**Task to complete:** Beginning with the very first line, please reproduce the entries exactly through the line containing "Task: Click the 'wsl".

%%

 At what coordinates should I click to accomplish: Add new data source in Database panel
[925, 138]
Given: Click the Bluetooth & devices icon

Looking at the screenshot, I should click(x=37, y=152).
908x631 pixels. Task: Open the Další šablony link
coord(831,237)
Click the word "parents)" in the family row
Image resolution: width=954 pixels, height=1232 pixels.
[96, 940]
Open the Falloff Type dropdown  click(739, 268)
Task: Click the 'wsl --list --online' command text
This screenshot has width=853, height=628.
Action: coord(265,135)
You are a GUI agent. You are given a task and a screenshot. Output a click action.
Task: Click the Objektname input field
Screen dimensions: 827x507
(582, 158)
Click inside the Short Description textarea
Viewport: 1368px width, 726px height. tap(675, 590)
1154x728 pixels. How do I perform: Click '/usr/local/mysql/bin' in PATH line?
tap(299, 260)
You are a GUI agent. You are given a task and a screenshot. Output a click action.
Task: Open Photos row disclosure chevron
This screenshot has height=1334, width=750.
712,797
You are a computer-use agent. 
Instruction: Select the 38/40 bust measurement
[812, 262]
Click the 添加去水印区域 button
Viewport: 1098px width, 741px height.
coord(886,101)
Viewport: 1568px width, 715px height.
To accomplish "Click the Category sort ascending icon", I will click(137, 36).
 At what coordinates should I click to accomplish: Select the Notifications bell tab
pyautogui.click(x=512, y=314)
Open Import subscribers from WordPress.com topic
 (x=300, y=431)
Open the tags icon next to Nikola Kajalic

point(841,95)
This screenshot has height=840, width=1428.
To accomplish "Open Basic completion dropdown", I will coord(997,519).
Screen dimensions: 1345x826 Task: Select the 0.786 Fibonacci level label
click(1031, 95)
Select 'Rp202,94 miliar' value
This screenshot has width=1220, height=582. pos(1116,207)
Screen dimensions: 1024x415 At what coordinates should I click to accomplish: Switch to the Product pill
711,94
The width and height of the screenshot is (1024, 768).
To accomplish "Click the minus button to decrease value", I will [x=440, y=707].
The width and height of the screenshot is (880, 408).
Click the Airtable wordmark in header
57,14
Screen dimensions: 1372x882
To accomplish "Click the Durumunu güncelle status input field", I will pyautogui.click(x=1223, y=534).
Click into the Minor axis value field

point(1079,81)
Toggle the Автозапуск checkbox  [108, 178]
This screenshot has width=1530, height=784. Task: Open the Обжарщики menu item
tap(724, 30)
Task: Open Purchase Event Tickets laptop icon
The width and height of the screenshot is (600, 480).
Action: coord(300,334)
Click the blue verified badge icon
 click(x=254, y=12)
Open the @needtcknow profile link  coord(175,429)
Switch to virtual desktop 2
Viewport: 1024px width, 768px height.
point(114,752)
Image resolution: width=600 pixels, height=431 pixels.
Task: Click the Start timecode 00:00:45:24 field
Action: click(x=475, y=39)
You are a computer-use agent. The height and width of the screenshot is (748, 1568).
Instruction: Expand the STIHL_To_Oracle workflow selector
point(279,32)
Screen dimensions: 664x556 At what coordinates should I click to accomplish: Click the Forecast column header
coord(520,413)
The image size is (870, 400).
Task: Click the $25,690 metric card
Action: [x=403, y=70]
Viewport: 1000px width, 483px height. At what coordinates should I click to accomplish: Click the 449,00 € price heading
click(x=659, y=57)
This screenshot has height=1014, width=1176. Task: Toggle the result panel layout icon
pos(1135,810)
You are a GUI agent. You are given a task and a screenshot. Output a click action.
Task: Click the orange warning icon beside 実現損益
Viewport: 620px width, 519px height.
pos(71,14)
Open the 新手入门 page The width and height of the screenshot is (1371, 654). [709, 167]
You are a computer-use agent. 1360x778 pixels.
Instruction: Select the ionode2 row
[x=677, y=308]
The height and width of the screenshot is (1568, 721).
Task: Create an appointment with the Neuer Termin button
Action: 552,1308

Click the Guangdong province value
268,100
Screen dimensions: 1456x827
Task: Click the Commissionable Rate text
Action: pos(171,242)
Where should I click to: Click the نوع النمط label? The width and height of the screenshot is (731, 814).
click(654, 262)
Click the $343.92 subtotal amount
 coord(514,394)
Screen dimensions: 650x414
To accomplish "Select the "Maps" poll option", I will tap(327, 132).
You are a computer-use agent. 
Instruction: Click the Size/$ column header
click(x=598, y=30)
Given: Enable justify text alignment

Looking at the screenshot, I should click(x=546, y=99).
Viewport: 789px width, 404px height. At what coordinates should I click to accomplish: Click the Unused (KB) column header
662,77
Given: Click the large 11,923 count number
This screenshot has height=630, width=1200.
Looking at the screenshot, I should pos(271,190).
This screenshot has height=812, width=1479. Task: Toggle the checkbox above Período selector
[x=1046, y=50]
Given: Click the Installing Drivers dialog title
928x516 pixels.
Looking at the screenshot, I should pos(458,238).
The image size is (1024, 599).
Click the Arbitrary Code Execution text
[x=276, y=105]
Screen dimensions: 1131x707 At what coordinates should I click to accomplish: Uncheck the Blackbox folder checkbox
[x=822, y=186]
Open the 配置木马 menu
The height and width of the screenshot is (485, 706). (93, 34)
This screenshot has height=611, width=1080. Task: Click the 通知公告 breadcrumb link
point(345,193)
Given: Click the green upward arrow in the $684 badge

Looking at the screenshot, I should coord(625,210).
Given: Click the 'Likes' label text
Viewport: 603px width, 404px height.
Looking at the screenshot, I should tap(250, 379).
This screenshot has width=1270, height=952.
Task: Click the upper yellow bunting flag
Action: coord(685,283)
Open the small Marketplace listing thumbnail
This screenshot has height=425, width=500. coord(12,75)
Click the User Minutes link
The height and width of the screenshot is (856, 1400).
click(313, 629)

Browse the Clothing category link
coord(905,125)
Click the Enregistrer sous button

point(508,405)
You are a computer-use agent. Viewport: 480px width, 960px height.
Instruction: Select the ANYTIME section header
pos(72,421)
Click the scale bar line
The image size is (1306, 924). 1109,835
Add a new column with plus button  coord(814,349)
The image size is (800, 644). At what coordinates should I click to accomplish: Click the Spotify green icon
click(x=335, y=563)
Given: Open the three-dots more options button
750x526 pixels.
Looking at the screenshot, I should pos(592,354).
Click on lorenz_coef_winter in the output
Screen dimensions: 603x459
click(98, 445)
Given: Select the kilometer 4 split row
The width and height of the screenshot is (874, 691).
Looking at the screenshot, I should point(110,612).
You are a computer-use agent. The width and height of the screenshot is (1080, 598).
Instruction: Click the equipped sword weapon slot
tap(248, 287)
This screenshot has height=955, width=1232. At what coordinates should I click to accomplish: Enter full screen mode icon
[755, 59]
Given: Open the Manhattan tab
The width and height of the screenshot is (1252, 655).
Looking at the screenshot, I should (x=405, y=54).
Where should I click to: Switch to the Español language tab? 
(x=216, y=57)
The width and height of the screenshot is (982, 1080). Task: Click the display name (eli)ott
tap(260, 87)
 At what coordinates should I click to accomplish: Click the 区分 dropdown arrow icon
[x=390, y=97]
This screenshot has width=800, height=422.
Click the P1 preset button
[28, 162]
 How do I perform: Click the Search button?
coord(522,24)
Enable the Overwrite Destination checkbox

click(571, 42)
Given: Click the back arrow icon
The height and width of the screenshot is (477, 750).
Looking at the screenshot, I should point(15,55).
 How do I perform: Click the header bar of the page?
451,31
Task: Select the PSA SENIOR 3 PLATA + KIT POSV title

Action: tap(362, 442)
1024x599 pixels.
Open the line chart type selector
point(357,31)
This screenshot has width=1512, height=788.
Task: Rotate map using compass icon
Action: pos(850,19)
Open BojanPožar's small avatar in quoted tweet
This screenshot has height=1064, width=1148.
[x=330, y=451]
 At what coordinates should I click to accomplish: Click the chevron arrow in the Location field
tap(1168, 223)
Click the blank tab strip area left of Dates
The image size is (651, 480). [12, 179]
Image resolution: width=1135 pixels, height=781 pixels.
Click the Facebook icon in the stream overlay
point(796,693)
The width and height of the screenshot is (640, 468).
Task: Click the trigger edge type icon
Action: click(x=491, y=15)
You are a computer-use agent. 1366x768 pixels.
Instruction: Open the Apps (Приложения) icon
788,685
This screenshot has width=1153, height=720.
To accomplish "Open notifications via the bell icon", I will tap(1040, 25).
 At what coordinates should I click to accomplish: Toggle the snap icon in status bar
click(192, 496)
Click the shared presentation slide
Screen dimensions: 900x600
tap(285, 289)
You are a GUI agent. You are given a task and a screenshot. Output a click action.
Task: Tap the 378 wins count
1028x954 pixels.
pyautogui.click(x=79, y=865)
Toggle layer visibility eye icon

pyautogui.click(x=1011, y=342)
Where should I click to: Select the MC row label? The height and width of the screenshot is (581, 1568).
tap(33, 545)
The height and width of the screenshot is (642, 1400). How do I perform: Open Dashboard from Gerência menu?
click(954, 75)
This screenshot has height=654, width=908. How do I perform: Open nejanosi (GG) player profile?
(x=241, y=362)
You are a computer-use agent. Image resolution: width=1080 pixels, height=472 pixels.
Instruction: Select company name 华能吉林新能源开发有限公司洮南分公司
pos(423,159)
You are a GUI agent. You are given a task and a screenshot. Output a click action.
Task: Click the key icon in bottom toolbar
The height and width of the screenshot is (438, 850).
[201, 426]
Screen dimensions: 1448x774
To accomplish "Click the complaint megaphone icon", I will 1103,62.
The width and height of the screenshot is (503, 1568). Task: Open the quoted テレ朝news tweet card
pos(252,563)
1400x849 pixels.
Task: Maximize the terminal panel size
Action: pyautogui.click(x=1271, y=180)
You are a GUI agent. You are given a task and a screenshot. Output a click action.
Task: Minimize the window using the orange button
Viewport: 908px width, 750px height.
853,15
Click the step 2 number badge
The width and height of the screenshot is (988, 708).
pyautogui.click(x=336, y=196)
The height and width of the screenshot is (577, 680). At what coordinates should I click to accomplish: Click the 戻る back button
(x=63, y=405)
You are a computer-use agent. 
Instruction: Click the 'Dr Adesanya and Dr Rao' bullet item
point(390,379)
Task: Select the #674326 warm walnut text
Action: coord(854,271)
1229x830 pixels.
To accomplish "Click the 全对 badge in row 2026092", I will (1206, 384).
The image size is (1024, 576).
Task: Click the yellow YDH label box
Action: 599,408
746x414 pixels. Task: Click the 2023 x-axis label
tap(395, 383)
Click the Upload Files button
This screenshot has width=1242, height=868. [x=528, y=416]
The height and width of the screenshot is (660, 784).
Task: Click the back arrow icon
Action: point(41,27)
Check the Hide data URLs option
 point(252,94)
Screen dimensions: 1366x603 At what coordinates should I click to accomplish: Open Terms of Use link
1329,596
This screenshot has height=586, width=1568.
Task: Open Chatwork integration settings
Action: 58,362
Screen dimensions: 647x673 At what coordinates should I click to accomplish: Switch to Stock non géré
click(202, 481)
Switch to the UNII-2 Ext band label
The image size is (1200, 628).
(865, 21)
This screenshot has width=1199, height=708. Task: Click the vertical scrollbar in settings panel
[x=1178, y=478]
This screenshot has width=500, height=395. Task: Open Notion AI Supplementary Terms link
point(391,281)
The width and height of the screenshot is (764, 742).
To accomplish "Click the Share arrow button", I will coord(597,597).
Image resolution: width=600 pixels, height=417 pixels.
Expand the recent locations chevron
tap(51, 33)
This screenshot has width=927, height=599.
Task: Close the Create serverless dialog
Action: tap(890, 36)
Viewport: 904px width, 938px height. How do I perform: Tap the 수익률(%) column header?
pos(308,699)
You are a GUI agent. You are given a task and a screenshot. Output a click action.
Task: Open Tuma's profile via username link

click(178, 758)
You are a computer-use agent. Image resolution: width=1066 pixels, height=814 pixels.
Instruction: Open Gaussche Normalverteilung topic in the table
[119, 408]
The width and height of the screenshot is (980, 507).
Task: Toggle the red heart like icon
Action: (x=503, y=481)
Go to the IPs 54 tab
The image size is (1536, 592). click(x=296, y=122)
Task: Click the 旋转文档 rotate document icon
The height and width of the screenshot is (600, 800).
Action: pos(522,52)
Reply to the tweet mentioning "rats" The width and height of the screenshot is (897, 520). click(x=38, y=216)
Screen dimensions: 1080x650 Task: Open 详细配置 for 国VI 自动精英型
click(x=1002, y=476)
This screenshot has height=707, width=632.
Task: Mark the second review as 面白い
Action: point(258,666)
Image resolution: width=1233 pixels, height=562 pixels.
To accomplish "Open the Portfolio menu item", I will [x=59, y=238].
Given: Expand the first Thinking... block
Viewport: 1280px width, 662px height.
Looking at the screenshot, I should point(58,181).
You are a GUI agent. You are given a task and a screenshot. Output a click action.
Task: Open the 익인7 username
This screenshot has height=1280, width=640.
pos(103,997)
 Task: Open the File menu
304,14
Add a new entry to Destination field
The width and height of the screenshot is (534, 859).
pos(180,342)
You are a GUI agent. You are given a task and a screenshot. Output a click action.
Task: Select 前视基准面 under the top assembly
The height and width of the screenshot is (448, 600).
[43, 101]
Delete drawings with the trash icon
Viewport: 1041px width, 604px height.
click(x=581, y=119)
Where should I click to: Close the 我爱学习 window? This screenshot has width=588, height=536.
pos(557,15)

%%

**Finished task:**
 At what coordinates should I click to accomplish: Add new data source in Database panel
[925, 138]
Given: Click the Bluetooth & devices icon

Looking at the screenshot, I should click(x=37, y=152).
908x631 pixels. Task: Open the Další šablony link
coord(831,237)
Click the word "parents)" in the family row
Image resolution: width=954 pixels, height=1232 pixels.
[96, 940]
Open the Falloff Type dropdown  click(739, 268)
Task: Click the 'wsl --list --online' command text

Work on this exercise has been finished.